Chapter 7: Inheritance of monogenic traits

As we have learned before, traits of animals can have a monogenic or a polygenic background. We can select animals for polygenic traits based on estimated breeding values as explained in the previous chapter. Examples of monogenic traits are: the colour of the animals, dwarfism, extreme muscularity, malformations or severe health disturbances. The alleles determining the expression of monogenic traits may be dominant, intermediate or recessive. For the alleles of monogenic traits, the allele frequencies can be calculated. Characteristics of monogenic traits will be explained first, then breeding aspects of monogenic traits with desired positive effects will be discussed and finally the way monogenetic with undesired negative effects (genetic defects) can be handled in breeding programs will be outlined. The reason to pay a lot of attention to monogenetic traits is that many are determined by recessive /dominant alleles. Then it is impossible to distinguish heterozygotes from homozygote carriers of the dominant alleles. Then you cannot determine the genetic value of all animals for such monogenic traits. That is a problem, whether we deal with positive or negative aspects of the alleles. 

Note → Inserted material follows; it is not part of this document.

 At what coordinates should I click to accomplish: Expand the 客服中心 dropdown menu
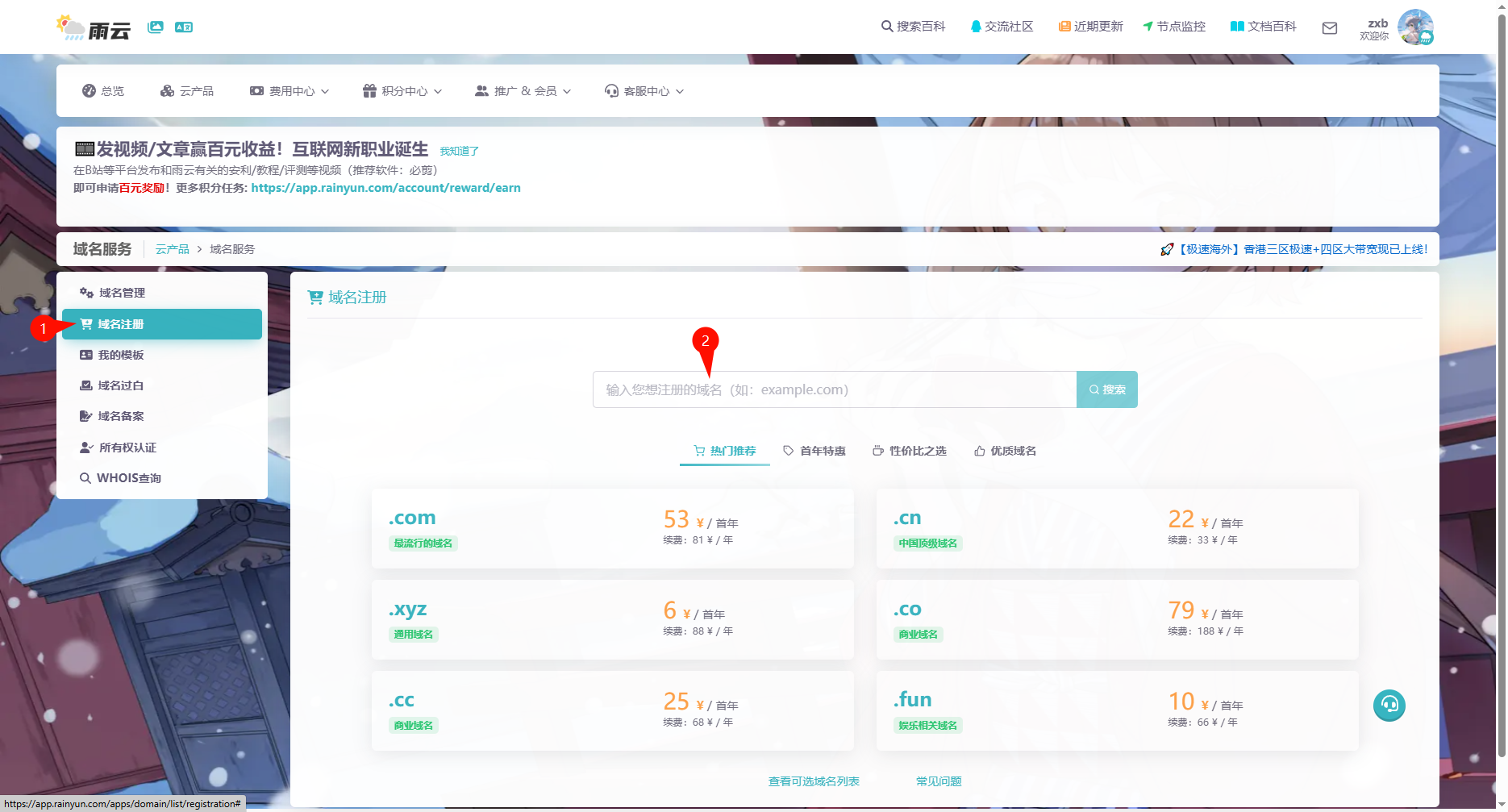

Characteristics of monogenic traits

To repeat briefly: the loci for a monogenic trait may contain identical alleles: the animal is homozygous for this trait. It got an identical allele from the sire and from the dam. A loci also may contain two different alleles: the animal is heterozygous for this trait. It got an allele from the sire and a non-identical from the dam. Homozygous implies that all offspring of an homozygous animal will get a similar allele from this animal when it is used for breeding and heterozygous implies that offspring gets either one of the two alleles with a chance of 50 %. In heterozygous animals we may have concern with intermediate inheritance (the value for the trait of the heterozygous lies just in between the values of the two homozygous forms) or with dominance / recessiveness. Then the heterozygous animal cannot be distinguished from one of the homozygous forms based on their phenotypes; they are not different.